EXERCISE INSTRUCTIONS: Here is a set of records. Copy them all exactly.

RAW DATA:

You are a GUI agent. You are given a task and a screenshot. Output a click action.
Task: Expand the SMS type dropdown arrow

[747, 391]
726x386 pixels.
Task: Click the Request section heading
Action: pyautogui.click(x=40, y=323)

RESPONSE TO THE TASK:
You are a GUI agent. You are given a task and a screenshot. Output a click action.
Task: Expand the SMS type dropdown arrow

[747, 391]
726x386 pixels.
Task: Click the Request section heading
Action: pyautogui.click(x=40, y=323)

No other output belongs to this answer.